Andy da venerdì non si dovrà più preoccupare, perché i minatori in Inghilterra saranno praticamente una specie estinta.
Il 18 dicembre chiuderà i battenti dopo 50 anni di produzione la Kellingley Colliery, l’ultima e la più grande miniera del tipo deep pit, a pozzo profondo, dell’intera Gran Bretagna. Dove non è riuscita Margareth Thatcher, dove hanno fallito anni di politiche anti-sindacali, sono riuscite la transizione energetica e la legge di mercato.
Big K, come la chiamano tutti i minatori del North Yorkshire, a pieno regime impiegava oltre 2mila persone. Ad oggi il numero sì è ridotto a 450. I suoi pozzi da 800 metri di profondità da questo fine settimana saranno chiusi.
Lo stop alle operazioni, deciso da mesi per ragioni economiche, cade solo per caso in concomitanza con la fine della conferenza sul clima di Parigi; ma il legame simbolico è significativo.
La produzione di carbone, l’elemento che ha alimentato la rivoluzione industriale, l’espansione dell’Impero Britannico, vera e propria spina dorsale dell’economia d’oltremanica per due secoli, è crollata drasticamente negli ultimi anni.
Quella dalle miniere a pozzo profondo nel Regno Unito ha toccato un minimo storico di 3,7 milioni di tonnellate metriche nel 2014, contro le 217 del 1954, secondo i dati del dipartimento per l’Energia e il Cambiamento Climatico. Allora le oltre 1.300 miniere a pozzo profondo del Paese contavano per il 95% della produzione totale di carbone del Paese.
Non che il carbone sia diventato obsoleto (al contrario, la domanda mondiale, secondo la IEA, l’agenzia internazionale per l’energia, crescerà fino al 2040 se il mondo, e la Cina in particolare, non deciderà interventi drastici in materia ambientale) e il Regno Unito lo utilizza ancora massicciamente per l’alimentazione delle sue centrali energetiche. Ma le dinamiche di mercato hanno reso più conveniente importarlo, principalmente dalla Russia.

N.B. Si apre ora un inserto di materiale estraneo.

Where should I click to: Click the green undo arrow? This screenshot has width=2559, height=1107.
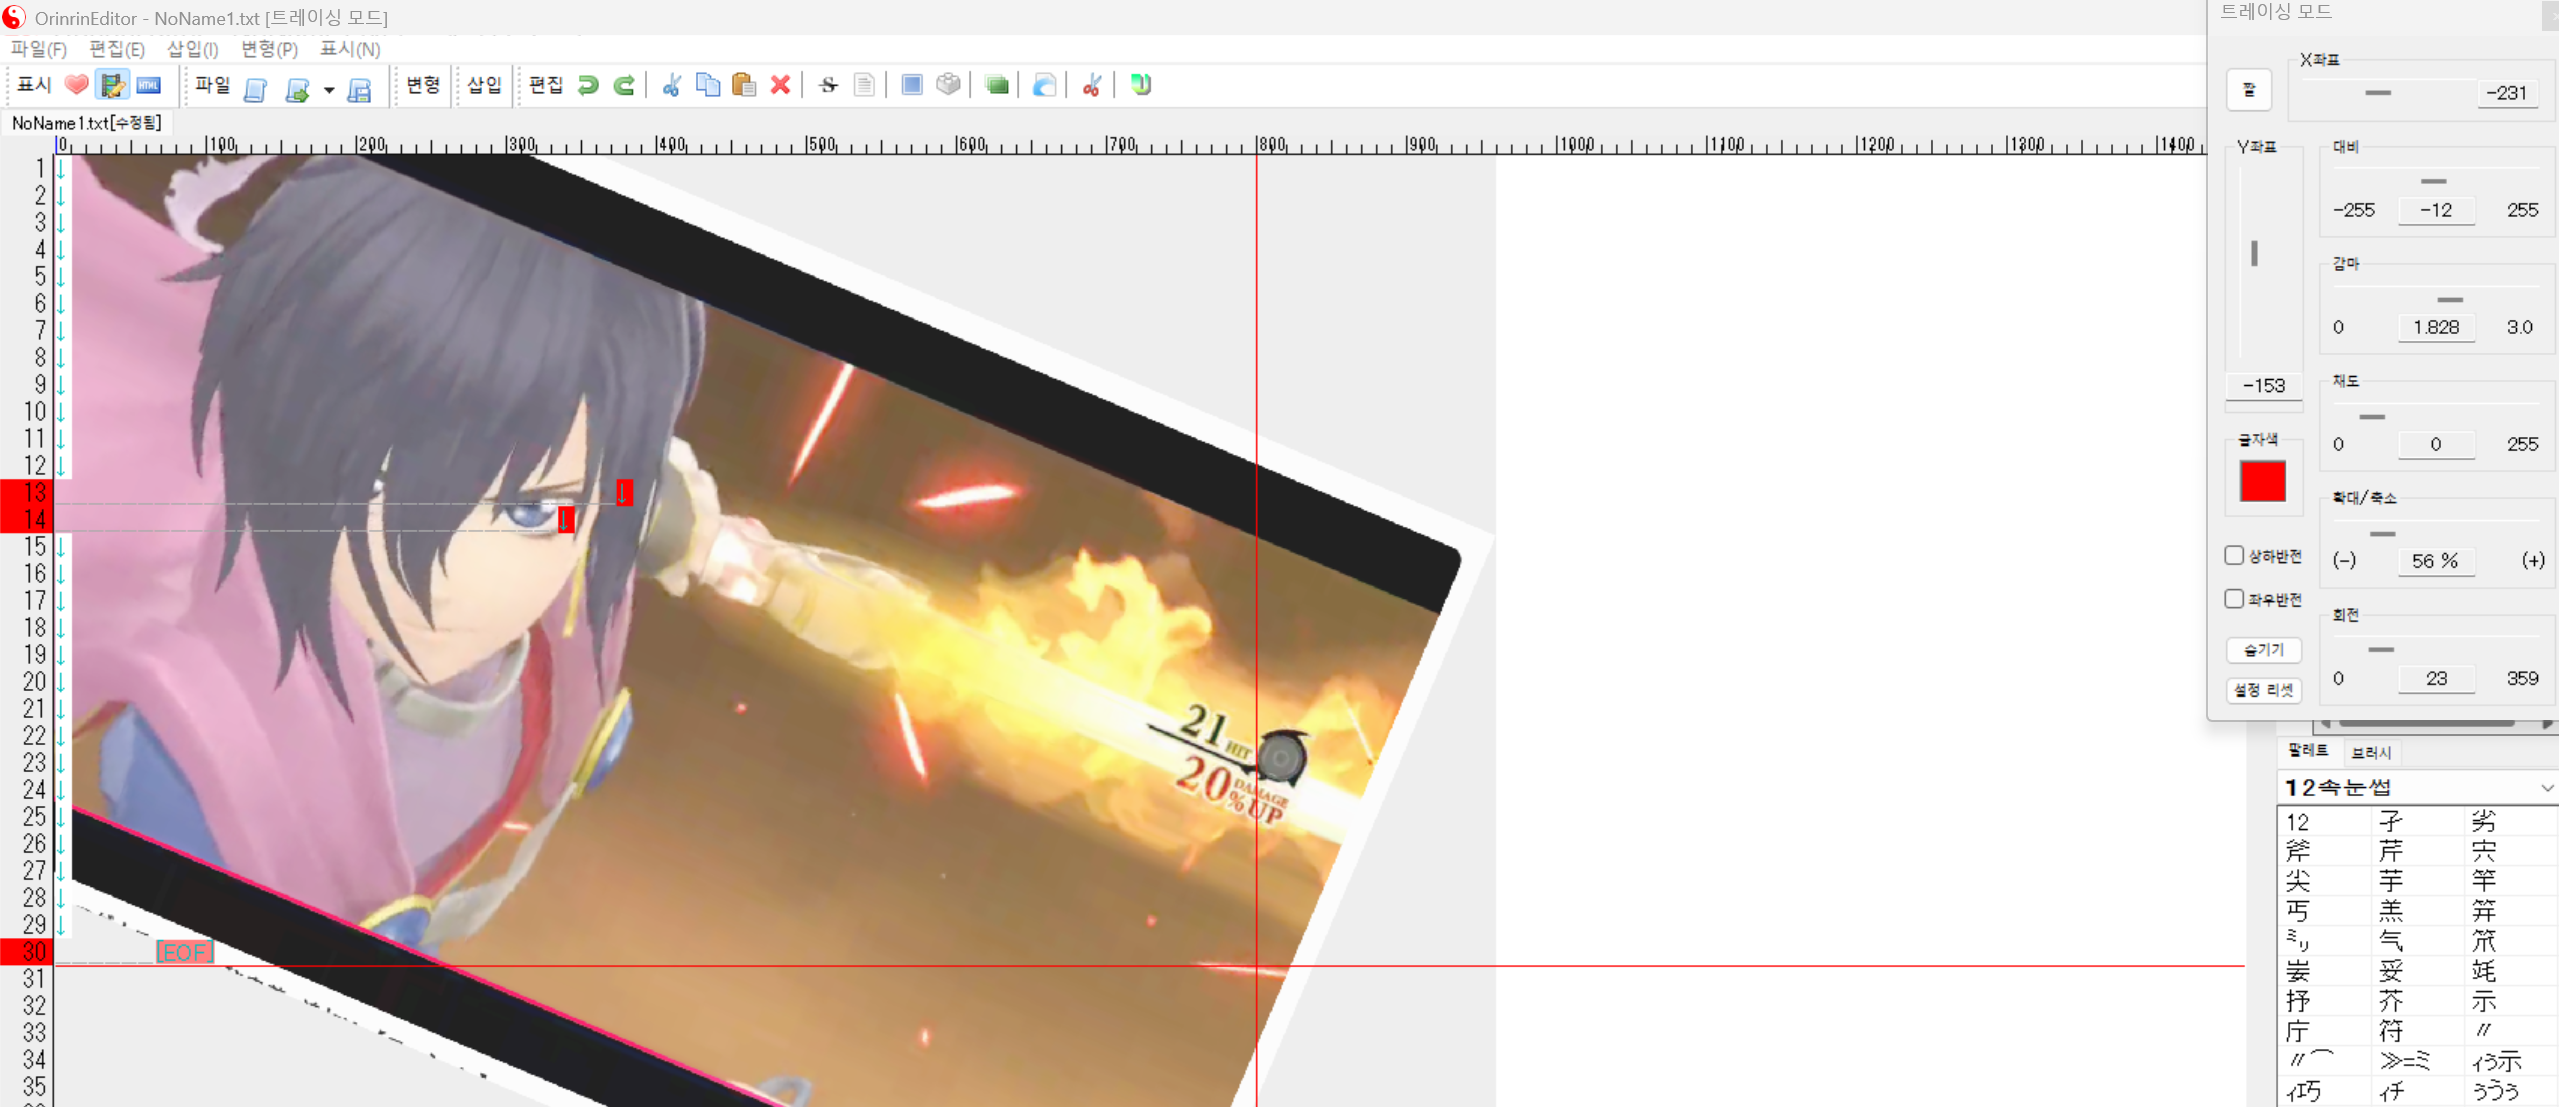588,85
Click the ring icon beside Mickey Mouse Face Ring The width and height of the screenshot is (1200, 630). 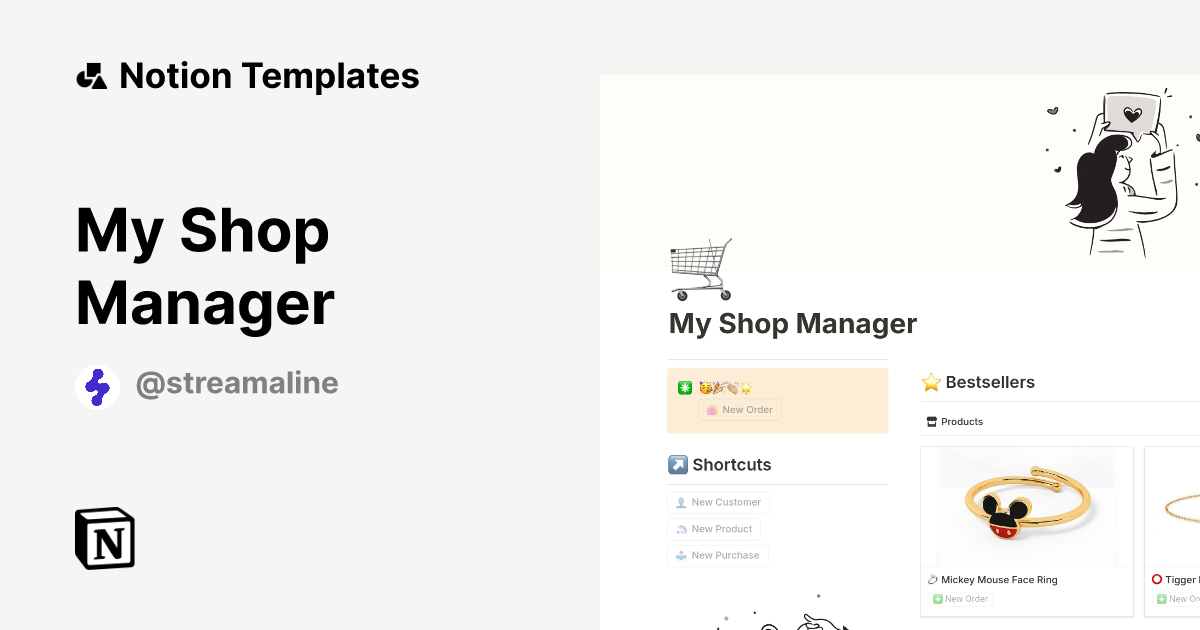click(932, 579)
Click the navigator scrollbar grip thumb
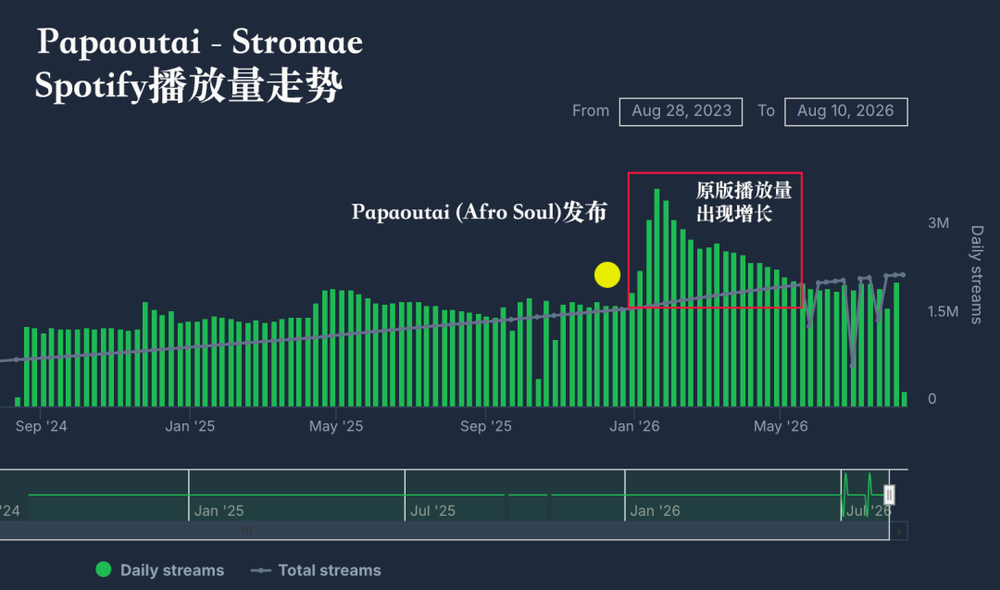The width and height of the screenshot is (1000, 590). pos(247,530)
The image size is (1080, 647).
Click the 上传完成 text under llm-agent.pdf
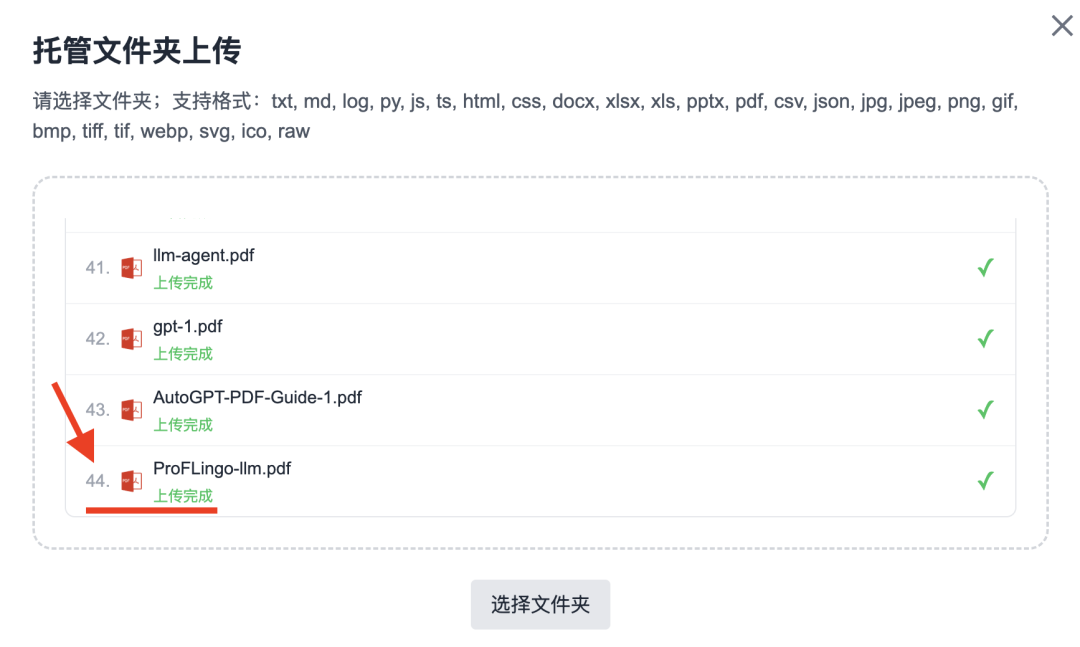182,282
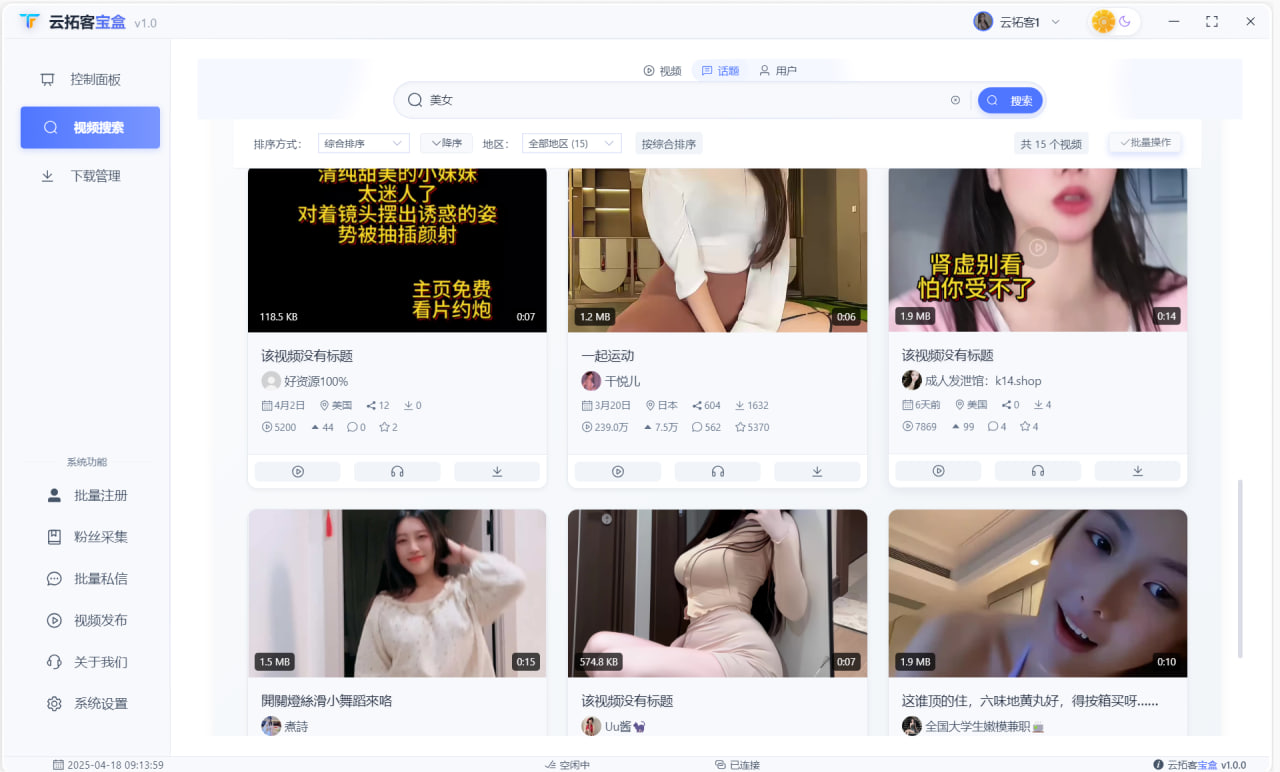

La ragione è semplice: costa molto di meno. A oggi, con il carbone ai minimi storici intorno ai 45 dollari alla tonnellata, la produzione della stessa tonnellata a Kellingley costa circa 65 dollari. Se aggiungiamo che Drax, la più grande centrale a carbone britannica e principale cliente della miniera di Killingley, chiuderà il contratto per l’acquisto del carbone in esclusiva a fine 2015 e si rivolgerà al mercato, il quadro è completo.
Kathrin Gutmann, del Climate Action Network Europe, una ong ambientalista, ha commentato che la chiusura di questo tipo di miniere “è un segnale globale del fatto che i Paesi sviluppati devono ‘decarbonizzare’ le loro economie”.
Un argomento che difficilmente potrà risultare popolare tra i minatori che da lunedì non avranno più un lavoro. “La nostra civiltà è fondata sul carbone” scriveva Orwell nel 1937.
Da domani quelle fondamenta saranno qualcosa di molto simile a un ricordo.